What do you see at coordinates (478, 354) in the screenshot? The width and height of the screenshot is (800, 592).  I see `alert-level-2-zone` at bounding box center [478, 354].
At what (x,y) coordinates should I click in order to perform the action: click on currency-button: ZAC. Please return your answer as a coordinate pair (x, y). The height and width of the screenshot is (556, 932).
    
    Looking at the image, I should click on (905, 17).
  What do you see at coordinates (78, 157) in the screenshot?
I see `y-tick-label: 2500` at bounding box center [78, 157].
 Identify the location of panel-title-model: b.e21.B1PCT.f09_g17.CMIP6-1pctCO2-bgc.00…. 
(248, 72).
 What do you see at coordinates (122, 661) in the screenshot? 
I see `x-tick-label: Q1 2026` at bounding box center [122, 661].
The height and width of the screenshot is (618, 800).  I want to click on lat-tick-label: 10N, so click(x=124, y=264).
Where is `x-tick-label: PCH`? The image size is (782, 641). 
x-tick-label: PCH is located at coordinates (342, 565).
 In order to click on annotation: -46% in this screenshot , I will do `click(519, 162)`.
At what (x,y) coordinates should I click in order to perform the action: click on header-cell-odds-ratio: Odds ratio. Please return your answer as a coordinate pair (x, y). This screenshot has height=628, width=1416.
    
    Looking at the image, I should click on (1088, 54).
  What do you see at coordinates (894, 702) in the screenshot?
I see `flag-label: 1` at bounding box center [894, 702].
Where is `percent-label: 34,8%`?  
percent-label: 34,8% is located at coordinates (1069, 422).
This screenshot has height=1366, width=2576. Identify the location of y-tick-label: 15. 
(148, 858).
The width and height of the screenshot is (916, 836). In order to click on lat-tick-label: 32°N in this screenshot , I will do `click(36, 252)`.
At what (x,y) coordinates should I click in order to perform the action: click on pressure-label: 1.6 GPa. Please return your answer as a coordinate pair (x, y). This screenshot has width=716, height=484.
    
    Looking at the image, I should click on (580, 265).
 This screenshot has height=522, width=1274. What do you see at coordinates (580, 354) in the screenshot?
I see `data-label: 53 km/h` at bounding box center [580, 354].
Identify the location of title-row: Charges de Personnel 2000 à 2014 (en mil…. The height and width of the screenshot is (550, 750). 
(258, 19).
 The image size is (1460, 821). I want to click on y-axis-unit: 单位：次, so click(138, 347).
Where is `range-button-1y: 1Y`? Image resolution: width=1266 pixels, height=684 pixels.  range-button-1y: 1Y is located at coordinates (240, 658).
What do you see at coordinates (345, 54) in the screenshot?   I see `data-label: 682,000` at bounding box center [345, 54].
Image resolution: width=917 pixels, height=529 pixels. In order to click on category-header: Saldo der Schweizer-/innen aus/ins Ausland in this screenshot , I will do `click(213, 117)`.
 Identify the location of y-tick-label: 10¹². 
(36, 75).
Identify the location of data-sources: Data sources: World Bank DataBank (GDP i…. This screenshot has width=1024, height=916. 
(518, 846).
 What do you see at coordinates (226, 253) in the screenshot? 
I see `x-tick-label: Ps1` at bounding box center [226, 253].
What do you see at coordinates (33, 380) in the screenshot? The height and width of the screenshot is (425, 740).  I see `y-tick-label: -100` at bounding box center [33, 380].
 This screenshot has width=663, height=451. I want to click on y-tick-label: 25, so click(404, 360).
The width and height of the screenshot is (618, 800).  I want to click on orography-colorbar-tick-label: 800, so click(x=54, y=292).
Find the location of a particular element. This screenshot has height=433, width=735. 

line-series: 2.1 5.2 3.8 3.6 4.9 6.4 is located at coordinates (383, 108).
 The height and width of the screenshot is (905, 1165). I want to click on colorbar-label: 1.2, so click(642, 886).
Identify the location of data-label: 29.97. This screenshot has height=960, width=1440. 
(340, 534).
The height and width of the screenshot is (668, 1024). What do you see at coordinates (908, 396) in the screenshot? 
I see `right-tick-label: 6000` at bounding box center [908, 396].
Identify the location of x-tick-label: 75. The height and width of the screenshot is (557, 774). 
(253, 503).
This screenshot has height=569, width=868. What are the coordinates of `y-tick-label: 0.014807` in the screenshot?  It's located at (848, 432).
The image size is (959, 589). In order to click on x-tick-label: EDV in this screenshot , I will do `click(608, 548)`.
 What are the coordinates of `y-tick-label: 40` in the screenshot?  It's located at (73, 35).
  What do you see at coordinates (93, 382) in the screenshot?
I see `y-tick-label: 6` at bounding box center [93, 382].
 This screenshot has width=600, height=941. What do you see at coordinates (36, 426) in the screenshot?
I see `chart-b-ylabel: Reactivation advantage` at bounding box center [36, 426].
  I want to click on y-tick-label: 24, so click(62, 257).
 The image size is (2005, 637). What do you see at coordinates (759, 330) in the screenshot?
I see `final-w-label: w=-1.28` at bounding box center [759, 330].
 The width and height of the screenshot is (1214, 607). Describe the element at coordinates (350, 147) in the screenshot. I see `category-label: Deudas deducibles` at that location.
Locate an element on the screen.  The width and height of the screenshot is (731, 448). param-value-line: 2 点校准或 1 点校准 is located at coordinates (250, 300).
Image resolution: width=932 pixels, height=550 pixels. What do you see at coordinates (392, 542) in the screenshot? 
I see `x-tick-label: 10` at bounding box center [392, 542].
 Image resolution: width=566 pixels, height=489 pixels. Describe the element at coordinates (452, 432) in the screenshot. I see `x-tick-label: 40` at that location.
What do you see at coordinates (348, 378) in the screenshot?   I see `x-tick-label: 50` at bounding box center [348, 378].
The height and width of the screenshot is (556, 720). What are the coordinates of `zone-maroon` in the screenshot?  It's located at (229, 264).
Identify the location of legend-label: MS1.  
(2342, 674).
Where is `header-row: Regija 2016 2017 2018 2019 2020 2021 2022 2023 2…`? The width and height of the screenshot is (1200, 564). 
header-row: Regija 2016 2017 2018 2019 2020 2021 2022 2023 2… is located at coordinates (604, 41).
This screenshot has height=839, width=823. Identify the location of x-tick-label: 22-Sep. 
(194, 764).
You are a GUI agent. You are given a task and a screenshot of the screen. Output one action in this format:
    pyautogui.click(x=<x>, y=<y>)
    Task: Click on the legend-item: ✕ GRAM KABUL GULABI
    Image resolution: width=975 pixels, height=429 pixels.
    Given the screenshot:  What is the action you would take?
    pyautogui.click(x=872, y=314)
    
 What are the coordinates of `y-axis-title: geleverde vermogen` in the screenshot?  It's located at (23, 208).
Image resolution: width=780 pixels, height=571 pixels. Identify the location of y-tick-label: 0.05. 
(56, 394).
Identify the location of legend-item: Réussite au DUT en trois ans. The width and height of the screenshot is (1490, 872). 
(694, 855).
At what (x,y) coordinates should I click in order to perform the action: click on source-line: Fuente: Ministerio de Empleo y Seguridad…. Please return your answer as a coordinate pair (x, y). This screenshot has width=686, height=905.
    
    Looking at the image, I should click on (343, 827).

◆ ◆ ◆ ◆ ◆

## EXERCISE DESCRIPTION
Please rewrite the stretch of entries from the line containing "Image resolution: width=780" through the end of the entries, changing "Identify the location of" to "Find the position of" and keeping everything else the same. Give only those lines.

## EXERCISE OUTPUT
Image resolution: width=780 pixels, height=571 pixels. Find the position of y-tick-label: 0.05. 
(56, 394).
Find the position of legend-item: Réussite au DUT en trois ans. The width and height of the screenshot is (1490, 872). 
(694, 855).
At what (x,y) coordinates should I click in order to perform the action: click on source-line: Fuente: Ministerio de Empleo y Seguridad…. Please return your answer as a coordinate pair (x, y). This screenshot has width=686, height=905.
    
    Looking at the image, I should click on (343, 827).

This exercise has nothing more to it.